I was working at the time in construction management for a local company that builds homes and commercial buildings, but I wanted more money than what I was making there. A friend of mine told me about this great opportunity where he had taught before: For $15 per hour (plus travel expenses), I would get paid to teach one class period, every other day (four days per week). That sounded too good to pass up!

Instructional Coach

As an instructional coach, you will work with teachers to improve their teaching skills. You will also help students become better learners. Instructional coaches are responsible for identifying and addressing instructional needs in the classroom.

You can become an instructional coach by earning a master’s degree in education or school counseling, or by earning a minimum of a bachelor’s degree in education and completing additional training provided through a program like Teach For America (TFA).

The salary range for this job is about $45,000-$65,000 per year. The pros of being an instructional coach include helping people learn new skills and knowledge; being able to work from home; and having flexible hours so you’re able to spend time with family members when needed or take time off during holidays if it works better with your schedule than your boss’ schedule does.

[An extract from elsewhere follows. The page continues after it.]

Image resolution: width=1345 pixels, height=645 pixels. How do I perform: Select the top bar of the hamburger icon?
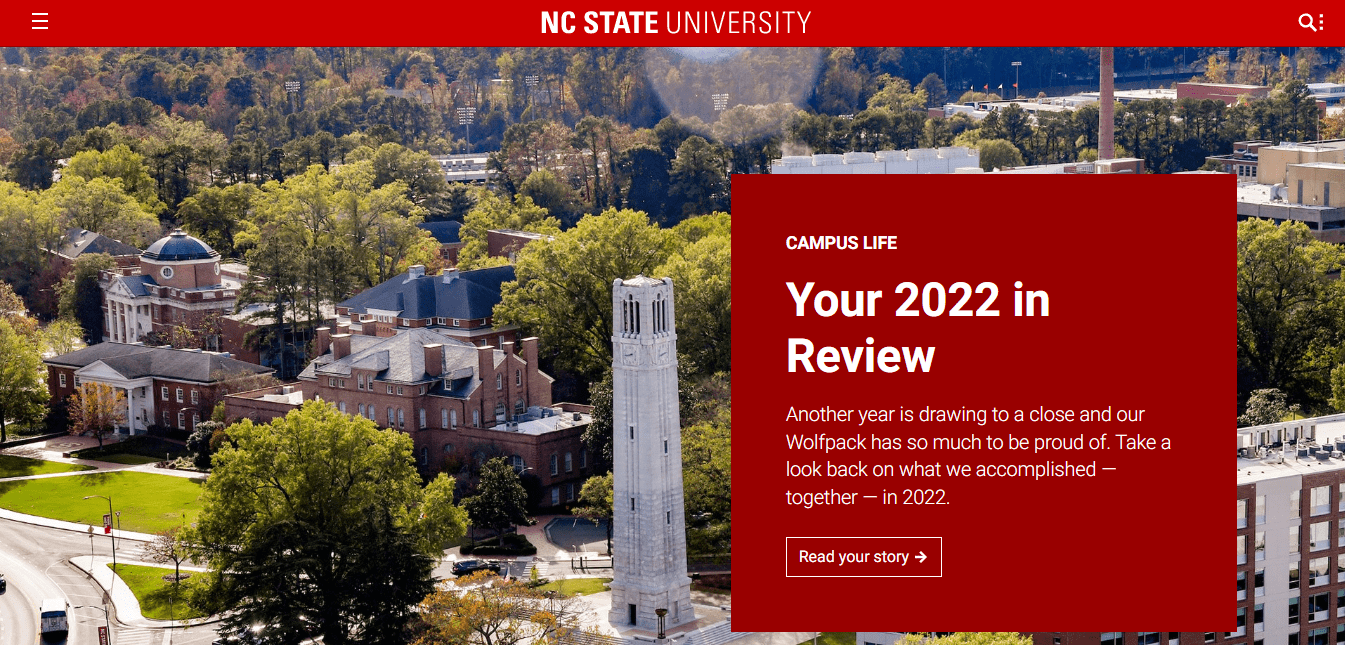pyautogui.click(x=40, y=14)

The con is that you may have to deal with some difficult situations when working with children or adults who have behavioral problems at times because they might not always respond well to new ideas about how they can improve their learning process.”

Consultant or Program Developer for Education Non-Profits and Organizations (e.g., Teach for America)

Perhaps the most important thing to know about consulting is that it is far more than just a quick fix for cash-strapped teachers. Consultants can make positive changes in education through their work. They might provide advice to local school districts on how to improve teacher retention and student achievement, or help national organizations with setting up effective programs. These are the types of jobs that will take your skills as a teacher and use them in ways that can make an impact on the lives of students across the country—and sometimes even around the world!

Educational Consultant/Coach for Private Companies and Organizations (e.g., Kaplan)

If you’re looking to leave teaching but still have a passion for educating, an educational consultant/coach is a great alternative. You can work with private companies and organizations, non-profits, school districts, or even the government.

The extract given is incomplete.